Clearing Corporation: the organization that clears Chicago Board of Trade futures and futures options trading activity to make sure buyers’ and sellers’ records agree and that contracts are honored.
commission: fees paid to a broker for executing a futures or options order.
correlation: the causal relationship between changes in the value of the futures contract and changes in the value of the hedged item.
cross-hedge: a hedge initiated to cover price risk in one commodity using a different but related futures contract when there is no futures contract available for the item being hedged (e.g., hedging wheat flour with wheat futures).
exercise: the action taken by the holder of a call if he or she wishes to purchase the underlying futures contract or by the holder of a put if he or she wishes to sell the underlying futures contacts.
expiration date: the last day an option can be exercised. Options expire during the month proceeding the futures contract delivery month. For example, March wheat options expire in February.
forward contract: a cash market agreement in which a seller agrees to deliver a specific cash commodity to a buyer sometime in the future at a predetermined price. Also referred to as a long-term purchase agreement.
futures contact: a contract traded on a futures exchange for the delivery of a specified commodity at a future time. The contract specifies the item to be delivered and the terms and conditions of delivery.
futures market: a market in which futures contracts are bought and sold.
futures price: the price of a specific futures contract.
hedge: buying or selling a futures or options contract for protection against the possibility of a price change in the physical commodity or ingredient one is planing on buying or selling.
hedger: a market participant who buys or sells a futures or options contract for protection against the possibility of a price change in the physical commodity or ingredient.
in-the-money option: a call is in the money if its strike price is below the current price of the underlying futures contract (i.e., if the option has intrinsic value). A put is in the money if its strike price is above the current price of the underlying futures contract (i.e., if the option has intrinsic value).
intrinsic value: the dollar amount that would be realized if the option were to be exercise immediately. See in-the-money option.
long: buying a futures or options contract.
long hedge: buying a futures or options contract to protect the purchase price of a commodity or ingredient one is planning to purchase.

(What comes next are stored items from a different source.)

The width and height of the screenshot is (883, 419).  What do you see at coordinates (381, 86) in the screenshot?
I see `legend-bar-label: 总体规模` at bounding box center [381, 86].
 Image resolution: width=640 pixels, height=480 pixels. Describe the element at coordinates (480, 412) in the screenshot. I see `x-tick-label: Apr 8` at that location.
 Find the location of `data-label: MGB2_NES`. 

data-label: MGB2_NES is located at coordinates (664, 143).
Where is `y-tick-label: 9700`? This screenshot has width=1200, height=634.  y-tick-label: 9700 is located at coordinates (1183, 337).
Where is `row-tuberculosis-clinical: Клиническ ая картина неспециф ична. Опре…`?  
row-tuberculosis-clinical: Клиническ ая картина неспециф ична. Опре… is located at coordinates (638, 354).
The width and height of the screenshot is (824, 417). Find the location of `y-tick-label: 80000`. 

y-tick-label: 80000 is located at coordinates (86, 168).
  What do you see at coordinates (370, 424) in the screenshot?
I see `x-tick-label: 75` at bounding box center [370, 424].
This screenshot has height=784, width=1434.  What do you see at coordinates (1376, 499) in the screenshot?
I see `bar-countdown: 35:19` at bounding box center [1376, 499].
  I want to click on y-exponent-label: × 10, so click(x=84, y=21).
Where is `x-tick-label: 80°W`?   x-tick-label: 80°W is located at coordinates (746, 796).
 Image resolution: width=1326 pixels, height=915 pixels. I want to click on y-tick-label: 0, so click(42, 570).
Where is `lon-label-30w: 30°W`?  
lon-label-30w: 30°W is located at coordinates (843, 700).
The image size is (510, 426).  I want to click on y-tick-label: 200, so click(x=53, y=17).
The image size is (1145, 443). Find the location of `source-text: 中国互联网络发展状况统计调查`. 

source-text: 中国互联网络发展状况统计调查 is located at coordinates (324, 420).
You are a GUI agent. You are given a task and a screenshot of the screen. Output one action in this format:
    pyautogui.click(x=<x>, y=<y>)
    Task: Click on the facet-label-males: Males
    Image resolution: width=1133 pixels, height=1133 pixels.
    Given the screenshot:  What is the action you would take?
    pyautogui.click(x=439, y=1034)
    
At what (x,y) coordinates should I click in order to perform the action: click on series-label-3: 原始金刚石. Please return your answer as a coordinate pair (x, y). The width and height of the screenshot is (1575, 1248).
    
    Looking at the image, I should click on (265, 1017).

long-term purchase agreement: a cash market agreement in which a seller agrees to deliver a specific cash commodity to a buyer sometime in the future at a predetermined price. Also referred to as a forward contract.
margin: in the futures and futures/options markets, this is an amount of money deposited to ensure fulfillment of the contract at a future date. Both buyers and sellers of a futures contract must initiate and maintain a margin account. Only sellers of options are required to initiate and maintain a margin account. Option buyers do not have margin requirements.
offset: taking a second market position opposite to the initial position (also referred to as close out).
option: within the futures industry, this is a contract that conveys the right, but not the obligation, to buy or sell a futures contract at a certain price for a limited time. See call option and put option.
out-of-the money option: a call or put option that currently has no intrinsic value. That is, a call whose strike price is above the current futures price or a put whose strike price is below the current futures price.
premium: the price of a particular option contract as determined by option buyers and sellers at a futures exchange. Premium does not include related brokerage commission fees. The premium is the maximum cost (loss) an option buyer may be subject to.
put option: an option that gives the option buyer the right to sell (go "short") the underlying futures contract at the strike price on or before the expiration date of the option.
short: selling a futures or options contract.
short hedge: selling a futures or options contract to protect the value of a commodity or ingredient one currently owns.
spot cash price: the current ingredient price quoted by your supplier.
strengthen: refers to basis movement where the price of a cash commodity increases relative to the price of a specific futures contract. A long hedger does not benefit from a strengthening basis. A short hedger benefits from a strengthening basis.
strike price: the price at which the holder of a call (put) may choose to exercise his or her right to purchase (sell) the underlying futures contract.
time value: the amount by which an option’s premium exceeds the option’s intrinsic value. If the option has no intrinsic value, its premium is composed entirely of time value.
transaction costs: commission fee and opportunity cost of margin capital.
underlying futures contract: the specific futures contract that may be bought or sold by the exercise of an option.
weaken: refers to basis movement where the price for a cash commodity declines relative to the price of a specific futures contracts. A long hedger benefits from a weakening basis. A short hedger does not benefit from a weakening basis.

*Food Processors Series, Strategies for Managing Price Risk, CBOT, undated.